Permeability of Skin-Mimicking Cell Coatings by Polymers of Complex Architecture Based on Polyoxazolines

Abstract

In the scope of drug delivery, the transdermal route is desirable because it provides attainable therapeutic concentrations and has minimal systemic side effects. To make the skin a feasible route for the delivery of therapeutic agents, the biggest challenge is overcoming its natural coating. In this paper, we investigate the effect of the architectures (homopolymer vs. block copolymer vs. hybrid block–graft copolymer) of several amphiphilic polymeric derivatives of poly(2-oxazoline) on skin permeability.

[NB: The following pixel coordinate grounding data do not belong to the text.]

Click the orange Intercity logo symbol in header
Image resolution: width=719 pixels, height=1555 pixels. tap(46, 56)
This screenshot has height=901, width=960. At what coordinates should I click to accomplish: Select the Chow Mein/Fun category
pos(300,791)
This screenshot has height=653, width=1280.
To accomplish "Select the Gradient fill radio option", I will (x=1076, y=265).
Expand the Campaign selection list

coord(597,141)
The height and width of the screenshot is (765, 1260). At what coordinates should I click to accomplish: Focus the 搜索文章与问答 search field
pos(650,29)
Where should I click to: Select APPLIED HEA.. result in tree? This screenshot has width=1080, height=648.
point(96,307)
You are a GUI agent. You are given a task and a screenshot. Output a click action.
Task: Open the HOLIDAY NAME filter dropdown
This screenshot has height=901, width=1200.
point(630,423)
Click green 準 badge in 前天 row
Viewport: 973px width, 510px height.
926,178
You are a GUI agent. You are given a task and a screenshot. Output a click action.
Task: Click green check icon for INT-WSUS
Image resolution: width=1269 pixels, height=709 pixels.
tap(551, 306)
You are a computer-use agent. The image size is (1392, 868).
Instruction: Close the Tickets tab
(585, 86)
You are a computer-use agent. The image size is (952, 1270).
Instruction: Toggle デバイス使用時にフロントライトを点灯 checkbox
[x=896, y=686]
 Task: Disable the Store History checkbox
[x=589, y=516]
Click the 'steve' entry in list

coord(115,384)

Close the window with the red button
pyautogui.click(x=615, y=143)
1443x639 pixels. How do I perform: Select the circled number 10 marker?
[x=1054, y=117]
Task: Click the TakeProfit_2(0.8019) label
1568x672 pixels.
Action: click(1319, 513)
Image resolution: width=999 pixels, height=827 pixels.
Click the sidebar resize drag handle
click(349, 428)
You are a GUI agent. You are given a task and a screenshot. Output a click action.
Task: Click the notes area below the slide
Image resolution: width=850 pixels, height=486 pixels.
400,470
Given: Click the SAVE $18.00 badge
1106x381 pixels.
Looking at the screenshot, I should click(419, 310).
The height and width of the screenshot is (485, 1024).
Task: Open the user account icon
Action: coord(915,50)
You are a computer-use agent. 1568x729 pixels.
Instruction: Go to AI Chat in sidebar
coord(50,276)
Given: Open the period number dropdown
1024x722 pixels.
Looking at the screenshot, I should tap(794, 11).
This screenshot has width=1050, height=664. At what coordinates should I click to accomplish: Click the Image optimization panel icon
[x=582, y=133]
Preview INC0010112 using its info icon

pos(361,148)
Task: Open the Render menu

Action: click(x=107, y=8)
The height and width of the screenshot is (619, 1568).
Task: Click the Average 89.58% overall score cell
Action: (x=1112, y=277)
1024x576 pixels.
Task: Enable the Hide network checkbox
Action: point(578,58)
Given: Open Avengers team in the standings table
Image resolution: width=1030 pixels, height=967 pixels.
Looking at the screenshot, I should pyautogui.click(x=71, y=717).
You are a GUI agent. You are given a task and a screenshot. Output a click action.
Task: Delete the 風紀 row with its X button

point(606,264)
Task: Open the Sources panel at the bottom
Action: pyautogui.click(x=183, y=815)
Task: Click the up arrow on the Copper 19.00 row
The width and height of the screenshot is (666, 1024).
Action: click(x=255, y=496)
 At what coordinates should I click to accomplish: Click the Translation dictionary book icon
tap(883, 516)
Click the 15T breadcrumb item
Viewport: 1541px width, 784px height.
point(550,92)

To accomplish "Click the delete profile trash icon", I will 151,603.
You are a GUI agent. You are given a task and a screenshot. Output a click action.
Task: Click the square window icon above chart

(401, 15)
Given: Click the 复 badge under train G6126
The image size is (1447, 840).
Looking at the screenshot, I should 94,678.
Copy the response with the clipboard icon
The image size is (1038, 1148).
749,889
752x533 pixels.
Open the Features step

The block copolymers are composed of a hydrophobic poly(2-oxazoline) block and a hydrophilic PEG block. The hybrid block–graft copolymers are obtained by grafting hydrophobic side chains of polycaprolactone to a poly(2-oxazoline) backbone. We used the commercially available EpiDerm™ by MatTek, composed of human epidermal cells, as a model of human skin. Two parameters of skin permeation are reported: penetration rate and lag time. We hypothesize that the skin permeation characteristics correlate with the critical micelle concentration and particle size of the studied polymers, while both parameters are a function of the complex architectures of the presented macromolecular constructs. While homopolymer poly(2-oxazolines) show the least permeation, the block copolymers demonstrate partial permeation. The hybrid block–graft copolymers exhibited full penetration through the model skin samples.